→ **Instrucciones**:
Por favor, transcribe del artículo sobre el taller de defensa personal en Salar el pasaje que va desde "NOELIA JIMÉNEZ GARCÍALoja" hasta "en un 17,5%.", ambos incluidos.
━━━━━ Texto proporcionado ━━━━━
Un campeón de kick boxing enseñará a las salareñas cómo defenderse ante una agresión

Dos jóvenes de Salar durante una sesión de defensa personal. /IDEAL
Dos jóvenes de Salar durante una sesión de defensa personal. / IDEAL

El Ayuntamiento de Salar ha organizado un taller guiado por el luchador Jonathan Arjona y destinado a mujeres desde los 15 años ante situaciones que también preocupan en el medio rural

NOELIA JIMÉNEZ GARCÍALoja

Las agresiones sexuales con penetración -violaciones- cometidas en España aumentaron un 22,7% durante 2018: en total, se produjeron 1.702 delitos de violación el año pasado, frente a los 1.387 de 2017, según los datos publicados recientemente por el Ministerio del Interior. No fueron las únicas cifras que desgraciadamente crecieron en torno a la libertad e indemnidad sexual: la comisión de delitos de esta clase aumentó un 18,1% y otros tipos de acciones de abusos o intimidación hacia mujeres se incrementaron en un 17,5%.

Y, aunque los datos hablan de que el medio rural es un espacio con menos índice de criminalidad y mayor sensación de seguridad, casos como el asesinato machista y violación de Laura Luelmo en el pueblo onubense de El Campillo o las dos denuncias presentadas en Loja hace pocas semanas -por las supuestas agresiones sexuales a dos chicas menores por parte de cuatro adolescentes- dejan claro que las agresiones, abusos y violaciones ocurren y pueden ocurrir en cualquier punto de la geografía.

Por eso, el Ayuntamiento de Salar ha sido el primero en la comarca y el Poniente granadino que ha decidido organizar un curso de defensa personal para mujeres. Las salareñas podrán, de la mano del campeón de kick boxing Jonathan Arjona, aprender cómo actuar de manera contundente y eficaz ante una posible agresión. «La idea es enseñar de una manera efectiva y tajante la defensa ante un ataque», explica Arjona campeón y subcampeón andaluz en 'light kick' y 'light contact'. Dice este deportista que, al tener un público tan amplio -porque el curso está abierto a edades desde los quince años-, no se trabajará nada técnico sino algo efectivo ante una situación crítica. «La defensa puede ir desde un golpe contundente hasta una proyección o luxación, siempre que sea algo que resulte sencillo de hacer», adelanta el monitor, que insiste en lo importante que es la concienciación sobre un problema está ahí, «que no es algo que rara vez pasa», valora.
━━━━━ Registros extraídos ━━━━━
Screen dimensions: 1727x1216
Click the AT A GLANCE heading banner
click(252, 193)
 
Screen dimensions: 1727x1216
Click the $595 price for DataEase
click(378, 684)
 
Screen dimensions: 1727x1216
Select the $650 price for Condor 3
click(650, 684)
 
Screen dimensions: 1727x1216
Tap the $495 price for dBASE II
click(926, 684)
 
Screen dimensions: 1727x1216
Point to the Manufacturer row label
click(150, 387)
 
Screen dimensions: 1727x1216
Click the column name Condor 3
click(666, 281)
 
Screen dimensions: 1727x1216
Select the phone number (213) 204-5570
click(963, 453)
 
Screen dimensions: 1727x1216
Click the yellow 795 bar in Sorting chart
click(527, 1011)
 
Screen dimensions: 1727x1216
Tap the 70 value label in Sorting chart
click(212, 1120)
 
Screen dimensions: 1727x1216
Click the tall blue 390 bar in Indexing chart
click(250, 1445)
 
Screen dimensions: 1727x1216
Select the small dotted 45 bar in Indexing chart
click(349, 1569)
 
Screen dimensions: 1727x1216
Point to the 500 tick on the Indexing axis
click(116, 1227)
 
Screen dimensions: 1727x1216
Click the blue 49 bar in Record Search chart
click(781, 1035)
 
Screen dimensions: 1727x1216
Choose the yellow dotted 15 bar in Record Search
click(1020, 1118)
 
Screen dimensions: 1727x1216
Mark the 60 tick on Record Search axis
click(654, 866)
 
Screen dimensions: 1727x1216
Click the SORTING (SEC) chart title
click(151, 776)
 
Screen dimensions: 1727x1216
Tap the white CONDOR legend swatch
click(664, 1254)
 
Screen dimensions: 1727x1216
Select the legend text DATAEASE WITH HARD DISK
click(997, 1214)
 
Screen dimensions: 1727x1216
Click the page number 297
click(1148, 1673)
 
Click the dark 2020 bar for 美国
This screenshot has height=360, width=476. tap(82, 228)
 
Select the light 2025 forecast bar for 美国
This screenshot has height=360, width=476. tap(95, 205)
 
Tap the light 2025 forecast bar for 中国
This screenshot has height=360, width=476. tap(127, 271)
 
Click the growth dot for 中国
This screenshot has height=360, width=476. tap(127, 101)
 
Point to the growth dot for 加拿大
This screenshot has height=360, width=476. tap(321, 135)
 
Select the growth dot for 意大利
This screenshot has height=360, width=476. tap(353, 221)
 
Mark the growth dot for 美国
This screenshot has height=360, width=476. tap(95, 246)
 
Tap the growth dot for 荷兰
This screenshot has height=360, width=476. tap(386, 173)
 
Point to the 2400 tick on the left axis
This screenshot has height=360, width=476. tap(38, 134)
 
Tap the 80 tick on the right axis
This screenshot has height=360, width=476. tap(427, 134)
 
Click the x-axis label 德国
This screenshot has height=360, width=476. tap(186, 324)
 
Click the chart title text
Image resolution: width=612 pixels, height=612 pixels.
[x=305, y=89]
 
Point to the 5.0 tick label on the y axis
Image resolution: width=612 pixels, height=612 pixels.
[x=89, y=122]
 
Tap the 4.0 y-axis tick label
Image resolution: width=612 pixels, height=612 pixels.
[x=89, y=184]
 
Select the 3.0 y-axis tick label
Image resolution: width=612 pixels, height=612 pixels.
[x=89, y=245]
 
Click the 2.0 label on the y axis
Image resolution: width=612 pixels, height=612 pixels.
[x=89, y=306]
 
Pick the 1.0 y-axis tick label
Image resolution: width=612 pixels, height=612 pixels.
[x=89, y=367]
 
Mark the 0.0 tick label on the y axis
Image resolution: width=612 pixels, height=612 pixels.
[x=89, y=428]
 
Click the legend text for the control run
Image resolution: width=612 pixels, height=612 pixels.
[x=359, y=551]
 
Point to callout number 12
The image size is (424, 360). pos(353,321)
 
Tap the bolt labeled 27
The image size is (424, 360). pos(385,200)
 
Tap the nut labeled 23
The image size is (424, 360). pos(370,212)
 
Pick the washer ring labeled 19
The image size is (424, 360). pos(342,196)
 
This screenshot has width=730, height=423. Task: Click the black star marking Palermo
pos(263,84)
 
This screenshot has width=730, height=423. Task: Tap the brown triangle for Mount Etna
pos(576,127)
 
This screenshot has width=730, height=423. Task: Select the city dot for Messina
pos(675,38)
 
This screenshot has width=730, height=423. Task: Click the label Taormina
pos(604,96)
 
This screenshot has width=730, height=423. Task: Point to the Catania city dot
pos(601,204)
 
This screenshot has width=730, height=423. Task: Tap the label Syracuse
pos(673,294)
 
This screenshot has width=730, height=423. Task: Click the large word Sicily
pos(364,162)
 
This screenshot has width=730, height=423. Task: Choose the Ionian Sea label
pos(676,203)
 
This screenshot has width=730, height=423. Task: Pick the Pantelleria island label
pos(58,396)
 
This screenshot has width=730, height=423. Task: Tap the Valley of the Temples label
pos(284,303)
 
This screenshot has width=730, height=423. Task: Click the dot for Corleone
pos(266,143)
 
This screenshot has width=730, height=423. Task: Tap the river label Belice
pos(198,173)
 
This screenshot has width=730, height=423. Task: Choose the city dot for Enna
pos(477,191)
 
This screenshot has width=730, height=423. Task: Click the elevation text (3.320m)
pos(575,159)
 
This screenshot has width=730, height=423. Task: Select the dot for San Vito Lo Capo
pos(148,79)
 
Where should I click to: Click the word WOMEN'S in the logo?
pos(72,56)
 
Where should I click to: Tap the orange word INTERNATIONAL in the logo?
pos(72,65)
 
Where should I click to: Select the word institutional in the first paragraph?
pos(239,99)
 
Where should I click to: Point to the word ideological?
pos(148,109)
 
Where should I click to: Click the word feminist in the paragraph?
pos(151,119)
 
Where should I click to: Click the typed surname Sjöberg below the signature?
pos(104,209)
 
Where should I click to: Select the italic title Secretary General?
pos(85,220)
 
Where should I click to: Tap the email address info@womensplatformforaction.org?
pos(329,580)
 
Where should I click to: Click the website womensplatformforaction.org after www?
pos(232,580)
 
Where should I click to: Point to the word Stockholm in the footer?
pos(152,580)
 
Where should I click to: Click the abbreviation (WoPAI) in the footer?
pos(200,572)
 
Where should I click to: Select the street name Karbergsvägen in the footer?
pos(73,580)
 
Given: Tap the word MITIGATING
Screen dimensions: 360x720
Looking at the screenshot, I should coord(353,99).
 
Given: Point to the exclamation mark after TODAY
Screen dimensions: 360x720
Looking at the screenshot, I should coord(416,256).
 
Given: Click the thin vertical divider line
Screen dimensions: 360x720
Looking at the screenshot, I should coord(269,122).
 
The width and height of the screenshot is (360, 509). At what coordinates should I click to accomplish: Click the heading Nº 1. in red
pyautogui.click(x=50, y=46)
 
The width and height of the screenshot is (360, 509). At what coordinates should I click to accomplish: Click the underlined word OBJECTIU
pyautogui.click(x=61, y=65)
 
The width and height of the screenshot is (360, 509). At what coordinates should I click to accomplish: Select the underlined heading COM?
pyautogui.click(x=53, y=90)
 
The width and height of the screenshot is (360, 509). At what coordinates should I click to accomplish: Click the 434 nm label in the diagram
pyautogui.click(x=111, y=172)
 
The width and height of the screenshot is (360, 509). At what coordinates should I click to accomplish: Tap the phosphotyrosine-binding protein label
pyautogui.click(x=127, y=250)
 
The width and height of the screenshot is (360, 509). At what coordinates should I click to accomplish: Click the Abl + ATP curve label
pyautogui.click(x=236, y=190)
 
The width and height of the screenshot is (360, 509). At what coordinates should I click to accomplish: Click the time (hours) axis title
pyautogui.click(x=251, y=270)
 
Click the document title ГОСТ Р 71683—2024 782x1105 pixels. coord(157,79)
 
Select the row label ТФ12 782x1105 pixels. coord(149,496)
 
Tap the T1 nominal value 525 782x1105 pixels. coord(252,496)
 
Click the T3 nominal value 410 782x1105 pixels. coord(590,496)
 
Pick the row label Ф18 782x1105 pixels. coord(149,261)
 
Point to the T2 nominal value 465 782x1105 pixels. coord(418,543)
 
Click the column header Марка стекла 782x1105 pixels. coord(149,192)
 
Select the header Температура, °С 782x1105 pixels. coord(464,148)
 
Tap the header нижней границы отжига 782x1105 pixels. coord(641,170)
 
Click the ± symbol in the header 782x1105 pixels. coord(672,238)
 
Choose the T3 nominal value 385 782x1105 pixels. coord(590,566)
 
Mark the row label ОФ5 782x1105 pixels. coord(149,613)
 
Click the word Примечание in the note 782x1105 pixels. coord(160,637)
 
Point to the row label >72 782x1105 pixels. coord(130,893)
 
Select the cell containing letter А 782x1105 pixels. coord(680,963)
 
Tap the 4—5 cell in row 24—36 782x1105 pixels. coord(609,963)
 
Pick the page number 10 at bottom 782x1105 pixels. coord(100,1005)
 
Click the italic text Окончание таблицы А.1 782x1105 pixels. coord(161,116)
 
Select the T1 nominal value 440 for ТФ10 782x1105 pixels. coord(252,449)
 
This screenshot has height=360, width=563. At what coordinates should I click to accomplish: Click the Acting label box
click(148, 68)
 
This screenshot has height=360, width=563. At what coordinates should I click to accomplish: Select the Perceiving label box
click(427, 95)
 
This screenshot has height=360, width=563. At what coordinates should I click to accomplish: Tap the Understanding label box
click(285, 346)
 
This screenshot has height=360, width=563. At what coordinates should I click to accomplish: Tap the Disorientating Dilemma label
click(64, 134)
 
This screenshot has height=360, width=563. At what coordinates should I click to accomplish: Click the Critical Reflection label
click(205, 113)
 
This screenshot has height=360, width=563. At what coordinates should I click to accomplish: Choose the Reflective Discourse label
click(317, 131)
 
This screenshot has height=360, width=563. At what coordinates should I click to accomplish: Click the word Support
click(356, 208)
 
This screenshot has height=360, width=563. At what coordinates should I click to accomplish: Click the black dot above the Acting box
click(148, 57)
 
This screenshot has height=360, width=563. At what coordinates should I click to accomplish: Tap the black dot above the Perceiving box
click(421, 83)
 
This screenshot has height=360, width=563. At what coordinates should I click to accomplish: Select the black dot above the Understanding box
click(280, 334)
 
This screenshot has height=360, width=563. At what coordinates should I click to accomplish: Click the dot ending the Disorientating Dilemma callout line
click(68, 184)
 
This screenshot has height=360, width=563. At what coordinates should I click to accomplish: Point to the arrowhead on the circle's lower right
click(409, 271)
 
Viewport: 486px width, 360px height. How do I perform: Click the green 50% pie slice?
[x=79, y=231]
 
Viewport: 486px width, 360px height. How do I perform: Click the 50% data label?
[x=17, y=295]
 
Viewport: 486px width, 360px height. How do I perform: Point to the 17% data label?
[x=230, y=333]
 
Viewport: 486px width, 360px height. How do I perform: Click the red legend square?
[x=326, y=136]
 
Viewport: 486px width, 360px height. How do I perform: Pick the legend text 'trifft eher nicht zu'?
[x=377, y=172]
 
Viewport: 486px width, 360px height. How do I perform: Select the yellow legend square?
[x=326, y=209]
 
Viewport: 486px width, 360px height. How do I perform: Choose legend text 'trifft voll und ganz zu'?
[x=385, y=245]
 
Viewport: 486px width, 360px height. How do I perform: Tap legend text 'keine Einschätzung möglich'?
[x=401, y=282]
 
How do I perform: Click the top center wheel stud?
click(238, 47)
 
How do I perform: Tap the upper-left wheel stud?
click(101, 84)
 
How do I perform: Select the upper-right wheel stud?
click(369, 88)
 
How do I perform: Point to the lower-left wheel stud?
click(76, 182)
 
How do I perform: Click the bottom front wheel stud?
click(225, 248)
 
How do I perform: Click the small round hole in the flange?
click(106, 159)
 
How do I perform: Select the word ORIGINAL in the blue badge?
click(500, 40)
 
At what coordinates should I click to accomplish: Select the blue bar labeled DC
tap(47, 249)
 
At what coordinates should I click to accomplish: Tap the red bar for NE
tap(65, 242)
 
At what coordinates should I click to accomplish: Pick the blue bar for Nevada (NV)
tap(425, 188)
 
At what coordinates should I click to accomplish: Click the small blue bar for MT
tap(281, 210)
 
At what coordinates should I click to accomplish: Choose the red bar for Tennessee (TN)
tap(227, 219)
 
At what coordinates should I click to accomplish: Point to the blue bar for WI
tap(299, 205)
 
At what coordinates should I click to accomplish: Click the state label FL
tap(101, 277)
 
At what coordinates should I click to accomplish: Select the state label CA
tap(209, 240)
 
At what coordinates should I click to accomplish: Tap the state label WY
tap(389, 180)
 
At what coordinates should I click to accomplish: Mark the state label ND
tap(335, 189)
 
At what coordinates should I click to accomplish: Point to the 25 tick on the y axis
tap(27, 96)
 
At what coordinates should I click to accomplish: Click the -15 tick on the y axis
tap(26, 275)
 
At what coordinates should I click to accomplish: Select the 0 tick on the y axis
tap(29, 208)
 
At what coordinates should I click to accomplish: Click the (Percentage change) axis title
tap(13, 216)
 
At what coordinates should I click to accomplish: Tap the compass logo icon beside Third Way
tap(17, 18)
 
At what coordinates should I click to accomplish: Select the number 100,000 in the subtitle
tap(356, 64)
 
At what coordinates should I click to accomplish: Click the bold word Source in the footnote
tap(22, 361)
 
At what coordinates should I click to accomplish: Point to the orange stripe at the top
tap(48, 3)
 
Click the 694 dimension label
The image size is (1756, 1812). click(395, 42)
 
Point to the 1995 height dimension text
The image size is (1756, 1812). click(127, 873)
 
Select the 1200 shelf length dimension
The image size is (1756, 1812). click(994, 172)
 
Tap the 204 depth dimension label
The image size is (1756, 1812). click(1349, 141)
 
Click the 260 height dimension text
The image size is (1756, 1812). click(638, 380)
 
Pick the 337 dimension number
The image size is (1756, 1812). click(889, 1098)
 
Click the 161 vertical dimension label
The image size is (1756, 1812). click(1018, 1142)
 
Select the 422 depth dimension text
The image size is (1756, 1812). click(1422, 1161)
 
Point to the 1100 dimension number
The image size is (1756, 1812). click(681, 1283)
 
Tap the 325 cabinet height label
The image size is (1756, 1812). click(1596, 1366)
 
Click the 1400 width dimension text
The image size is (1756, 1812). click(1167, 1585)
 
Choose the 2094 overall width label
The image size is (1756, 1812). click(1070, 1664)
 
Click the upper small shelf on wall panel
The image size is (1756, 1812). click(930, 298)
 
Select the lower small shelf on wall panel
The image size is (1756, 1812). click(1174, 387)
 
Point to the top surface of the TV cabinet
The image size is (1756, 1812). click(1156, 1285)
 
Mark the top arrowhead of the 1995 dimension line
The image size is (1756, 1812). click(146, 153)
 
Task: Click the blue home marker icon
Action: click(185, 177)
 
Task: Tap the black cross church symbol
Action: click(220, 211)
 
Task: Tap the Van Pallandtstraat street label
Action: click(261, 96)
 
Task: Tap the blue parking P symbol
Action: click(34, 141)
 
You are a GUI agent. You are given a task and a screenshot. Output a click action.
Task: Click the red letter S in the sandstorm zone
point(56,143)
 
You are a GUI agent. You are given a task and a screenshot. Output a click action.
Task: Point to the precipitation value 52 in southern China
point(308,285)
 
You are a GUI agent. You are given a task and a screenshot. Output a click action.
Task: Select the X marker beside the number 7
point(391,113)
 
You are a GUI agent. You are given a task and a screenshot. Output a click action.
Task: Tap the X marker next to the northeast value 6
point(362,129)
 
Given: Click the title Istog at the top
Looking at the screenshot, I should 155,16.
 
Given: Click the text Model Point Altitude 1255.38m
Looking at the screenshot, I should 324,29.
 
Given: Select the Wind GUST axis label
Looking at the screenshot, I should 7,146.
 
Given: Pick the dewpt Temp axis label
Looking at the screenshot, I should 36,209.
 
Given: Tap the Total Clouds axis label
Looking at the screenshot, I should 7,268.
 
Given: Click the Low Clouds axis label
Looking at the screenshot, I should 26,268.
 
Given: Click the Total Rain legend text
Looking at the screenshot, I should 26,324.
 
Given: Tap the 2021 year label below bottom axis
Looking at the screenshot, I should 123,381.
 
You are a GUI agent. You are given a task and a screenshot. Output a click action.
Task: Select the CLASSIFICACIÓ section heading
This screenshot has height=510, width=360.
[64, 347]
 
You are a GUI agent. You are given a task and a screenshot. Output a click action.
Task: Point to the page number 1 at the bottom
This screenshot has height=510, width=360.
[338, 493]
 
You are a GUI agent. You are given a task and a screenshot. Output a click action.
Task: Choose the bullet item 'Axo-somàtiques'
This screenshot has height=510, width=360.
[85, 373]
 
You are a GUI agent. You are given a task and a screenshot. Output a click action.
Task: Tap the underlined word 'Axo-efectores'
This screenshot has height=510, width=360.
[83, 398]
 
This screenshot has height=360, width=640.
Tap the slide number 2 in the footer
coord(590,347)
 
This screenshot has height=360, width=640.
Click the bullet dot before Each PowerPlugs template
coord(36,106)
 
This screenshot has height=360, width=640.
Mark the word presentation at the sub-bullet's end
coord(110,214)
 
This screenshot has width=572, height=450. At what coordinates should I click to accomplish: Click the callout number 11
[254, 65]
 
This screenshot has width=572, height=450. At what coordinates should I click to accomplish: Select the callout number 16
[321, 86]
━━━━━
→ **Respuesta**:
NOELIA JIMÉNEZ GARCÍALoja

Las agresiones sexuales con penetración -violaciones- cometidas en España aumentaron un 22,7% durante 2018: en total, se produjeron 1.702 delitos de violación el año pasado, frente a los 1.387 de 2017, según los datos publicados recientemente por el Ministerio del Interior. No fueron las únicas cifras que desgraciadamente crecieron en torno a la libertad e indemnidad sexual: la comisión de delitos de esta clase aumentó un 18,1% y otros tipos de acciones de abusos o intimidación hacia mujeres se incrementaron en un 17,5%.